The researchers are proposing to replace these methods with a high-frequency oscillating magnetic field that would heat the solder to melting point

Similar principle (1)

eclectro (227083) | more than 4 years ago | (#31375714)

Is involved with the metcal [metcal.com] hand solder station, with the twist that there are magnetic particles in the solder.

Iron Particles... <hmmm> (1)

FlyingGuy (989135) | more than 4 years ago | (#31375732)

Well ok, if the iron particles heat up that's fine it melts the solder. But after that I can't see them adding anything in the way of strength since last I knew, a solder joint was a Covalent Bond, not a mechanical one.

Anyone know if you can get a covalent bond between iron and tin/silver? The whole connection is based on the covalent bond between copper and silver/lead/tin. Not being a chemist I am not sure if these things matter or not.

Now the other part is, how does one keep said iron particles from getting between the pad and the lead? You want the thinnest solder joint between the two actual surfaces so if the iron particles ( yes I know they are small ) get between would that not weaken the actual bond itself?

I don't get it (1)

Rogerborg (306625) | more than 4 years ago | (#31377948)

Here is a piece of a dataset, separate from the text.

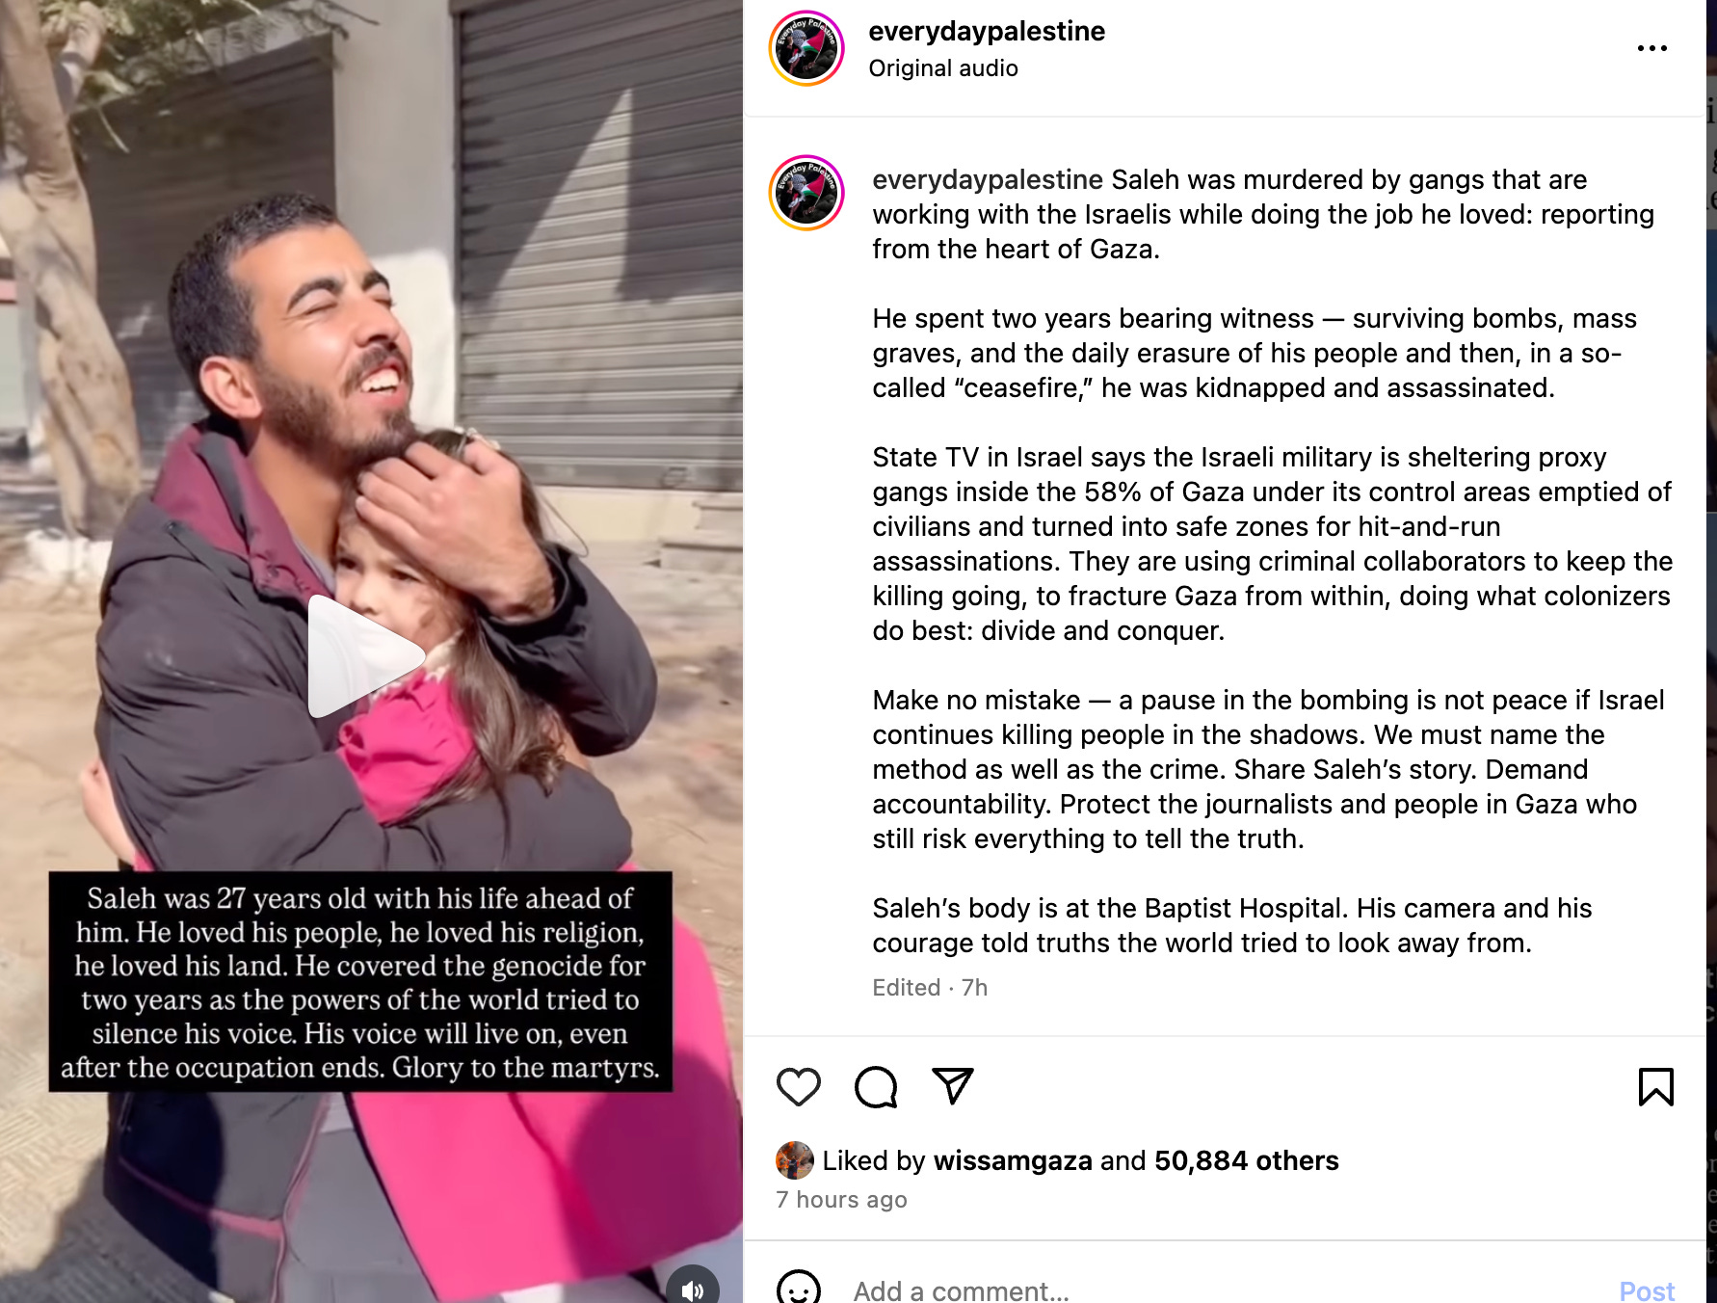Image resolution: width=1717 pixels, height=1303 pixels.
Task: Open everydaypalestine username in header
Action: pyautogui.click(x=987, y=31)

The kdawson scripts posts the vapourware snake oil shill press releases. What's the ScuttleMonkey script doing muscling in?

Useful in phase-change memory manufacturing? (1)

the_olo (160789) | more than 4 years ago | (#31401938)

AFAIR, a major problem before phase-change memory [wikipedia.org] can become a flash memory replacement is its sensitivity to heat and the resulting modifications that producers would have to introduce to their manufacturing processes (e.g. putting data on the memory chips after, not before assembling).

Would this technology lift this requirement from them by lowering the tempeartures involved in the soldering process?